Désert solitaire (du samedi)

C’est samedi. Les nuages continuent à s’entortiller au-dessus de l’endroit où j’habite, cela sent la pluie. Sent. Elle ne viendra probablement pas. Ce rendez-vous sur le net a quinze jours à peine, mais je vous ai déjà adressé quantité de missives, dont la plupart n’étaient pas réjouissantes. Je n’y peux rien. Je n’y veux rien.

Ne croyez pas qu’un écologiste comme moi dédaigne la vie et ses innombrables attraits. C’est tout le contraire. Si je tente, à mon échelle moléculaire, de modifier si peu que ce soit le cours des choses, c’est bien parce que j’aime profondément l’existence, les rencontres, les enfants, la nature. Oh oui !

Je ne vais pas vous infliger un long monologue. Je viens de rouvrir un livre que j’adore, écrit en 1968 par Ed Abbey. Il s’appelle Désert solitaire (Petite bibliothèque Payot, si vous cherchez). Je vous parlerai un autre jour d’Abbey, pour qui j’ai comme une tendresse de frangin. Aujourd’hui, je me contenterai de vous offrir deux extraits de son bouquin. Attention, c’est non seulement un cadeau, mais aussi un travail. Je recopie à la main, et si vous trouvez la moindre faute, n’hésitez pas. Engueulez-moi.

L’EAU. L’air est tellement sec, ici, que j’ai beaucoup de mal à me raser le matin. Quand j’attrape le rasoir, l’eau et le savon sont déjà secs sur mon visage : l’aridité. C’est la saison la plus sèche d’un pays sec. Les après-midi de juillet et d’août, nous avons quelquefois des averses orageuses mais, une heure après, la surface du désert est de nouveau sèche comme un os.

Il pleut rarement. Les livres de géographie indiquent, pour cette partie de l’Utah, des précipitations annuelles de cinq à neuf pouces, mais il ne s’agit là que d’une moyenne statistique. Pas beaucoup, c’est sûr. Et, en fait, les chutes de pluie et de neige varient largement d’une année à l’autre et d’un endroit à l’autre, même dans la région des Arches. Quand le nuage éclate au-dessus du Jardin du Diable, le soleil brille sur ma ramada. Et, où qu’il pleuve dans ce pays de rocher nu, l’écoulement est rapide du haut des falaises et des dômes, par les canyons, vers le Colorado.
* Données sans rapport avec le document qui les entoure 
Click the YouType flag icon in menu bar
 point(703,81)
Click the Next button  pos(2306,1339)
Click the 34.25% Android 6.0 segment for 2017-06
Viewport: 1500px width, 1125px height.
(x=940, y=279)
Quelquefois, il pleut et cette pluie ne parvient même pas à humecter le désert – l’eau qui tombe s’évapore à mi-chemin du nuage et de la terre . On voit alors des rideaux de pluie bleue qui se balancent, hors d’atteinte, dans le ciel tandis que les choses vivantes dépérissent en bas, par manque d’eau. Le supplice de Tantale, l’espoir sans accomplissement. Et les nuages se dispersent et se dissipent dans le néant.

(…) S’il reste assez longtemps dans le désert, l’homme, comme d’autres animaux, peut apprendre l’odeur de l’eau. Peut apprendre, du moins, l’odeur des choses associées à l’eau – l’odeur unique, par exemple, et réconfortante du peuplier de Fremont qui est, au pays des canyons, l’arbre de vie. Dans ces vastes étendues désertes de rocher nu, que d’anciens feux ont fait virer à l’auburn, au chamois et au rouge, aucune vision n’est plus agréable à l’oeil et plus satisfaisante pour le coeur que le vert acide et translucide (or brillant en automne) de cet arbre vénérable. Il signifie de l’eau, et pas seulement de l’eau, mais aussi de l’ombre, dans un pays où il est presque aussi important quelquefois de s’abriter du soleil que d’avoir de l’eau.

Voilà pour aujourd’hui samedi. Je vous souhaite de songer au désert et à l’eau. Aux peupliers qui bientôt perdront leurs feuilles. Aux oiseaux qui ne sont pas encore partis pour l’Afrique, et qui ajoutent un gramme ou deux de graisse sous leur plumage, pour tenter une nouvelle fois l’impossible. Au blaireau, qui vient de découvrir un magnifique lombric. Au loup, à ce loup-ci, qui vient de franchir enfin le Rhône à la nage, et qui sera demain soir sur l’Aubrac, au bord de la Rimeize. À la nuit, au vent, à la récolte de pommes qui ne saurait tarder.